Dans son ouvrage En homme libre publié aux Éditions de l'Observatoire, Gabriel Attal dévoile des aspects inattendus de la politique française, notamment en rapport avec Éric Dupond-Moretti. Ce dernier, ancien Garde des Sceaux, aurait recouru à l'intelligence artificielle pour présenter des arguments lors des négociations budgétaires concernant la Justice.
Attal décrit une scène captivante où Dupond-Moretti, dans le cadre de ses négociations, démontre une méthode inédite pour convaincre le gouvernement d'augmenter le budget destiné à la construction de places de prison.
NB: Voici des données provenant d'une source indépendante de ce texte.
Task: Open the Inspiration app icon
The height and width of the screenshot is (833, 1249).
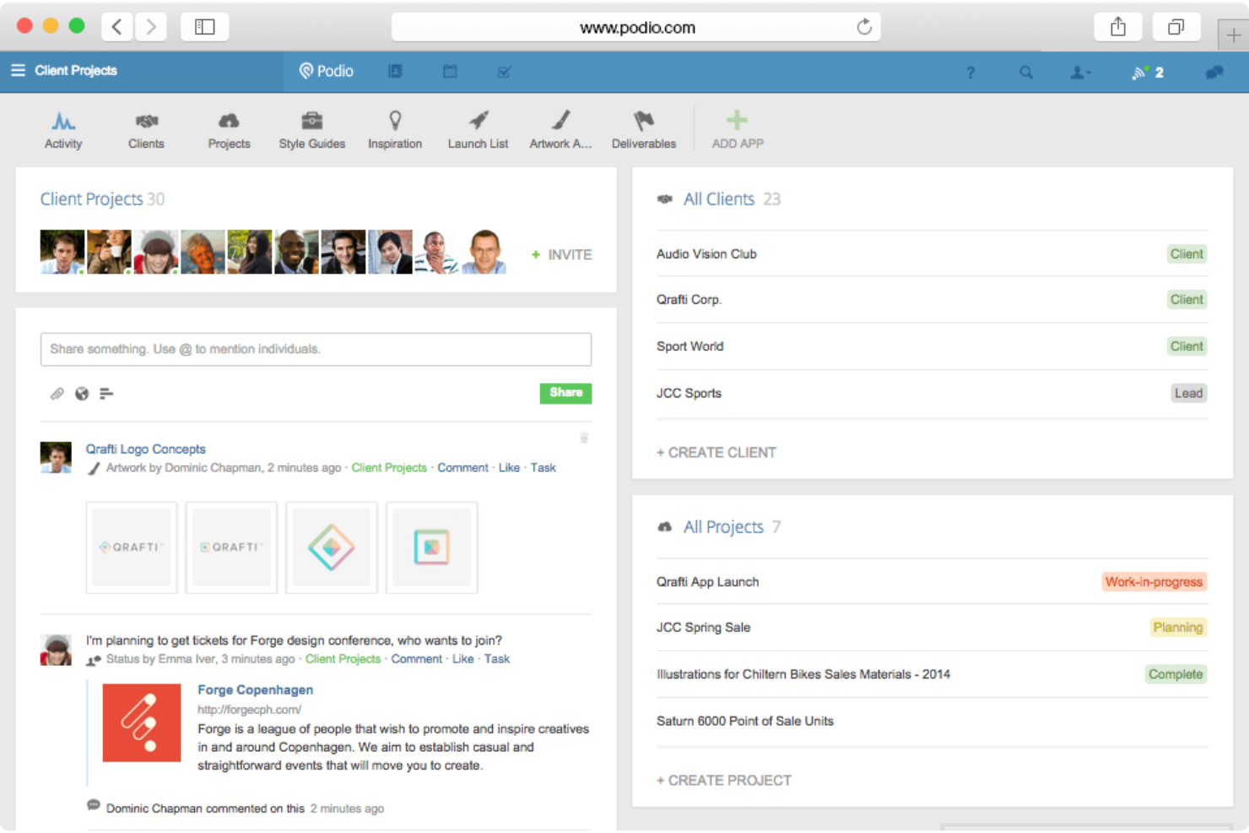Action: tap(394, 128)
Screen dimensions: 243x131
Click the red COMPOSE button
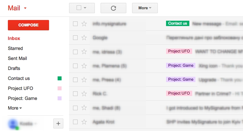click(28, 25)
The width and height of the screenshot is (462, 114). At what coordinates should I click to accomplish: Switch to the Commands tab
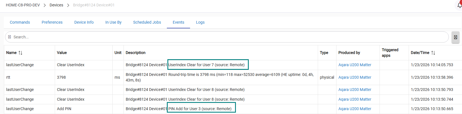point(20,22)
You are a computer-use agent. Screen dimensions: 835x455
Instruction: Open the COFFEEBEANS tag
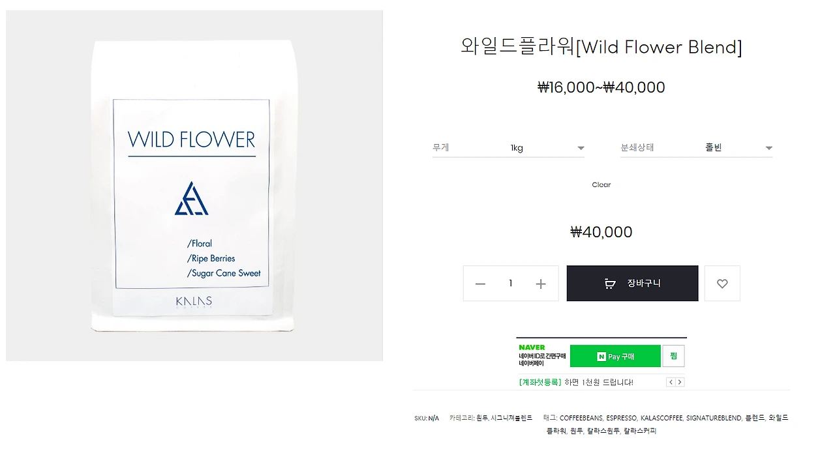(x=581, y=418)
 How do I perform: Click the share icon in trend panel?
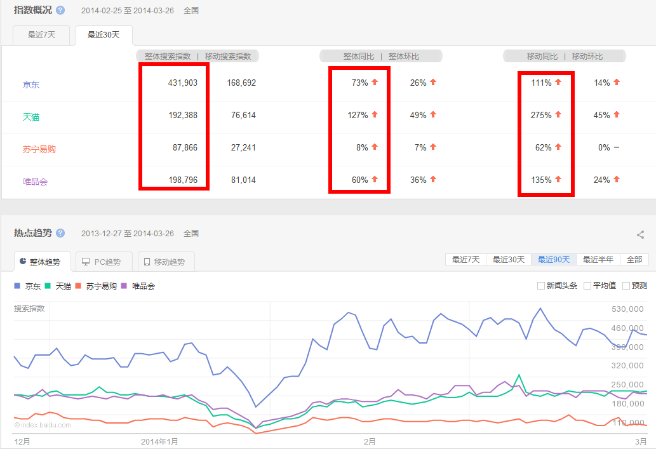640,235
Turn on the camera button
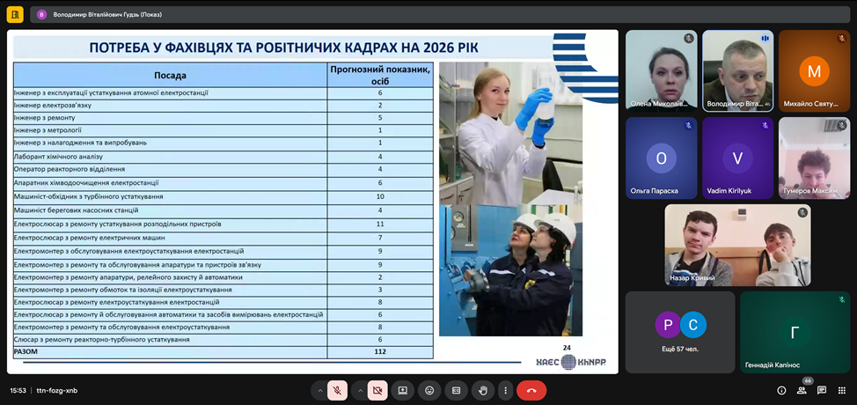857x405 pixels. (377, 390)
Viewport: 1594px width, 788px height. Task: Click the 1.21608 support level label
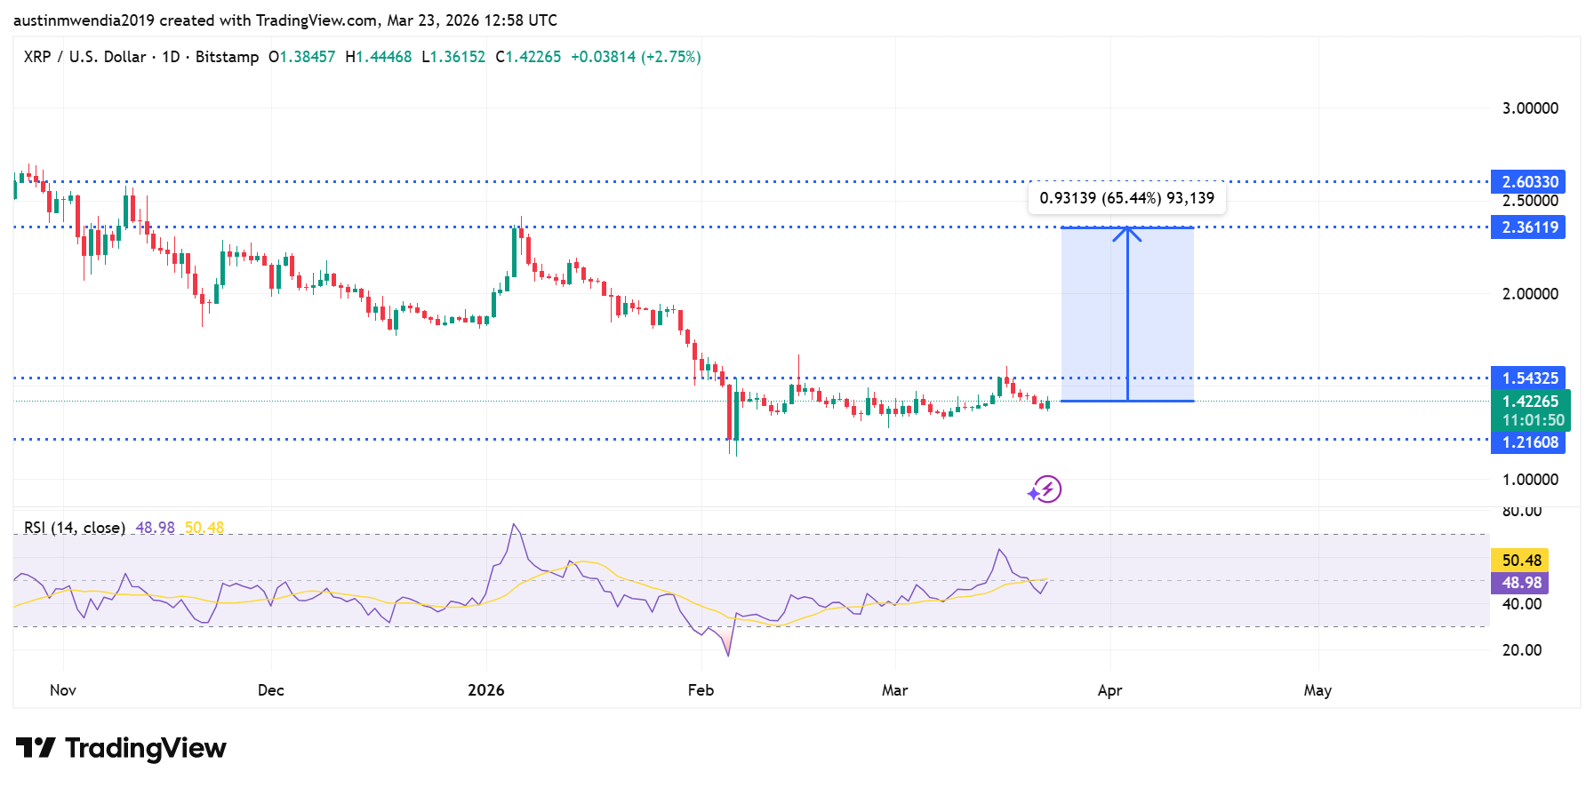click(1528, 442)
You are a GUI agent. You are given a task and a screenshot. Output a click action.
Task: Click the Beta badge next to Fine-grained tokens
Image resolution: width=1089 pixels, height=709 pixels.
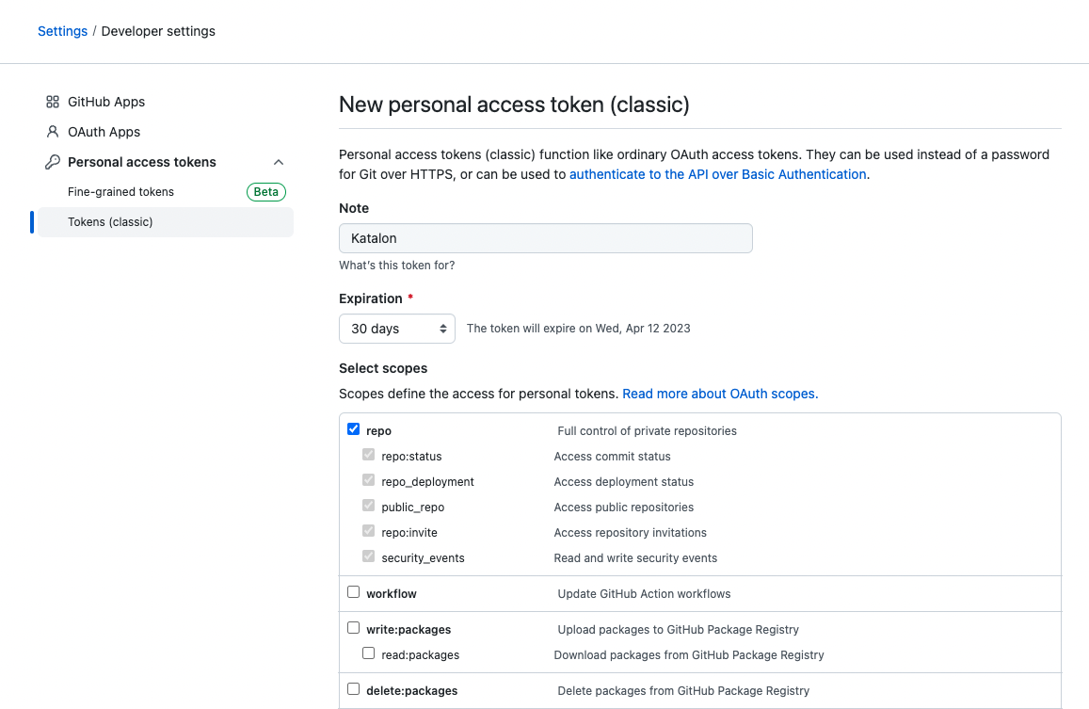(x=266, y=192)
Il ne se contente pas de chiffres, mais utilise des images sophistiquées, certaines même générées par IA, pour renforcer son propos.
Une pratique assumée pour préparer les négociations
Au cours de cette discussion, Gabriel Attal se rend compte que plusieurs images présentées par l'ancien Garde des Sceaux sont en réalité de faux visuels, produits par des algorithmes d'IA. Plutôt que de se sentir déstabilisé, Dupond-Moretti fait preuve d'un aplomb remarquable. Il revendique son approche innovante pour obtenir les fonds nécessaires à son ministère, comme le rapporte Paris-Match.
Ce calcul stratégique semble avoir porté ses fruits : Attal mentionne dans son livre qu'il a finalement consenti à augmenter les ressources financières allouées au ministère de la Justice. Ce témoignage met en lumière non seulement les méthodes peu conventionnelles du ministre, mais également une tendance croissante vers l'utilisation de technologies avancées dans le processus décisionnel au sein du gouvernement.